French President Emmanuel Macron may have just won a second term in office, but political analysts believe the continued rise of the far right will cause him significant headaches over the coming years.

“The actual closeness, relative closeness of the vote and the fact that [Marine] Le Pen got over 40%, I think that’s a damning indictment on the state of French politics and perhaps actually the state of inequality and living standards across Europe,” Julian Howard, head of multi-asset solutions at asset management firm GAM, told CNBC’s “Squawk Box Europe” on Monday.

Centrist Macron obtained 58.54% of the votes on Sunday, whereas his nationalist and far-right rival Le Pen got 41.46%. Back in 2017, when the two politicians also disputed the second round of the French presidential vote, Macron won with 66.1% versus Le Pen’s 33.9%.

Addressing her supporters in Paris on Sunday night, Le Pen conceded defeat but said, “We have nevertheless been victorious.”

“The ideas we represent are reaching a peak,” she added, while mentioning that in upcoming legislative elections in June, her party — National Rally — will be a “true opposition” to Macron and France’s political establishment.

In France, the president is the highest figure of the state, but the upcoming parliamentary elections for the National Assembly will show whether Macron will be able to easily pass new laws or face tough roadblocks to get his pro-business and pro-EU agenda through.

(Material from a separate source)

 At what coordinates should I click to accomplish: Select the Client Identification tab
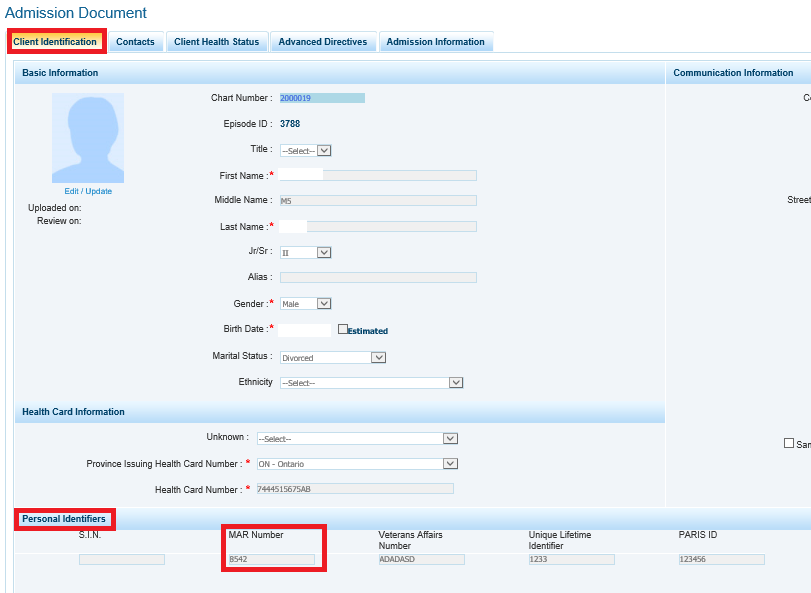[55, 42]
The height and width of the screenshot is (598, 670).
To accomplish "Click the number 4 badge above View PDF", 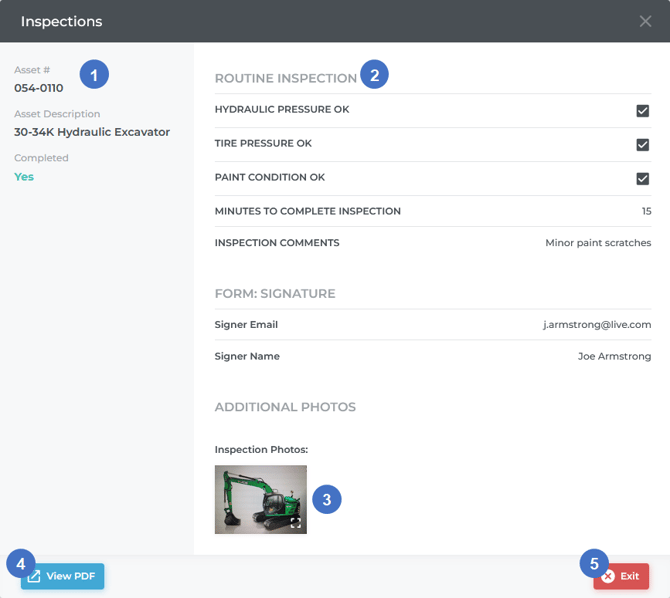I will [20, 563].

One of the challenges for his second term, as stated by Macron on Sunday, is unifying France.

Change in tone

Le Pen’s results “including a majority of working class voters and victories in many rural and suburban districts, illustrates the profound divisions in French society which will make Macron’s second term as troubled as the first,” Mujtaba Rahman, managing director at consultancy Eurasia Group, said in a note Sunday.

Le Pen’s performance in the 2022 election benefited from a change in tone from the far-right leader. Political analysts have noted how she became more moderate this time around, avoiding a focus on immigration or rallying against European integration. Instead, Le Pen chose to talk about soaring inflation and the weaker purchasing power of French citizens.

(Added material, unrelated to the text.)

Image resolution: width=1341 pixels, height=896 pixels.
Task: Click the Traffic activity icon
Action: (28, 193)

“We should not dismiss the increase in her vote share; it shows that her efforts to normalize her party and her policies are working,” Jessica Hinds, an economist at Capital Economics, told CNBC via email Monday.

A weak scorecard

Sunday’s vote represented the third consecutive time that Le Pen has failed to become France’s president.

Having taken the reins of the party from her father in 2011, then called National Front, she ran for the top office in 2012, 2017 and now 2022. She reached the second and final round of the French presidential vote both in 2017 and this year.

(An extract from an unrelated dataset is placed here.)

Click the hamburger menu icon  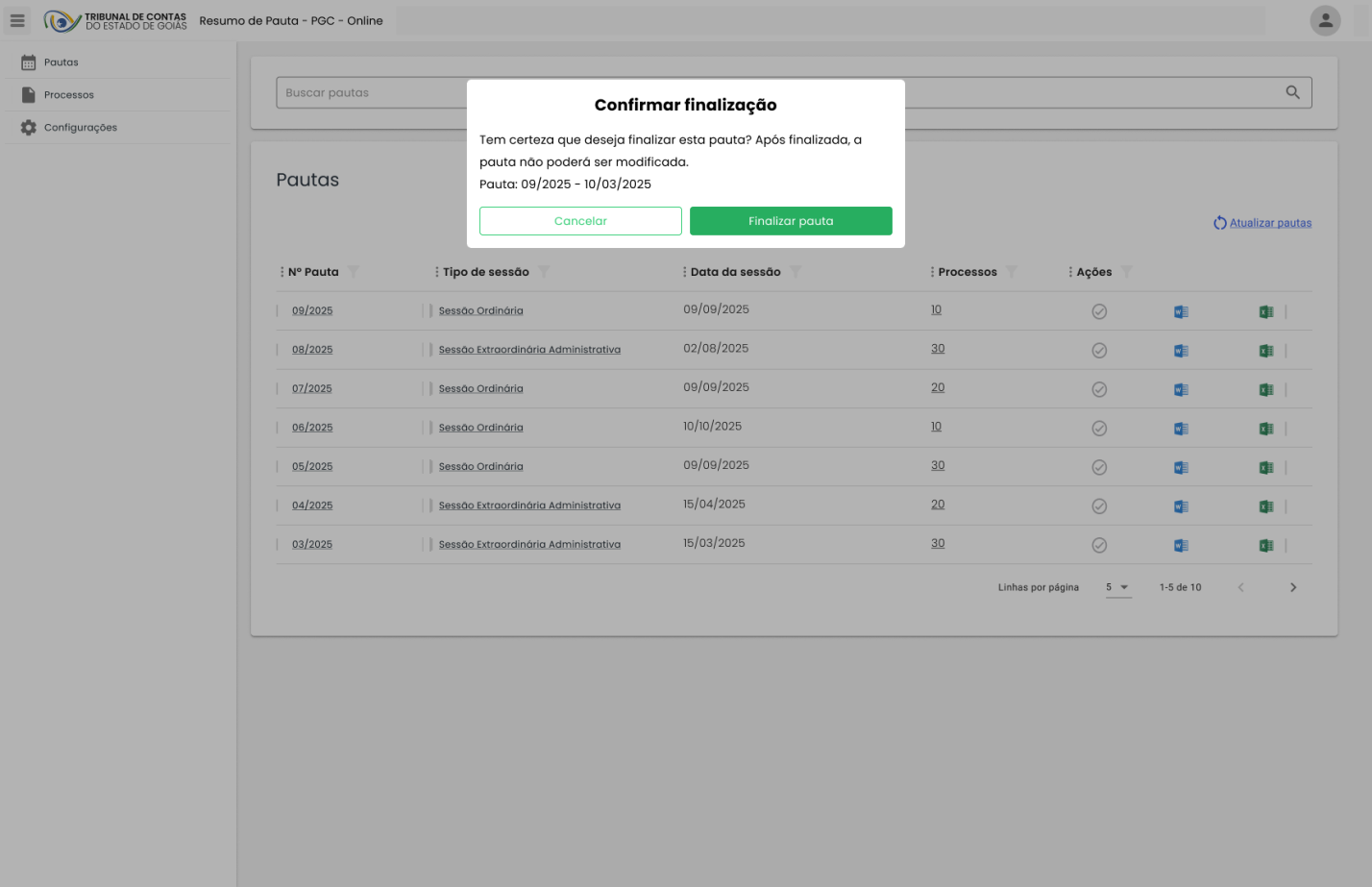(17, 20)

Her father, Jean-Marie Le Pen, shocked many when he made it to the second round of France’s presidential election in 2002; but was defeated by incumbent Jacques Chirac in a landslide vote. Jean-Marie Le Pen received 17.8% of the votes that year.

“Le Pen will have difficulty, nonetheless, in surviving the next five years as the principle standard-bearer of the French far right. She and her party, National Rally, will now face a renewed challenge from Eric Zemmour and her own niece, Marion Maréchal,” Rahman said in the same note.

Zemmour, also an anti-immigration and far-right politician, was one of the many new names on the French political scene in the run-up to this year’s election. His performance in the first round of the 2022 vote was weaker than pollsters had initially estimated, with some analysts pointing to his more aggressive stance — notably toward Ukrainian refugees — as one of the reasons.

Marion Marechal, Le Pen’s niece, spoke out in support of Zemmour during this campaign.

“With regards to [the next presidential election in] 2027, the rules say that Macron won’t be able to run again and Le Pen may not either, though she has refused to rule out a fourth attempt,” Hinds said.

“So there is a lot that could be different about the next election, five years is a long time,” she added.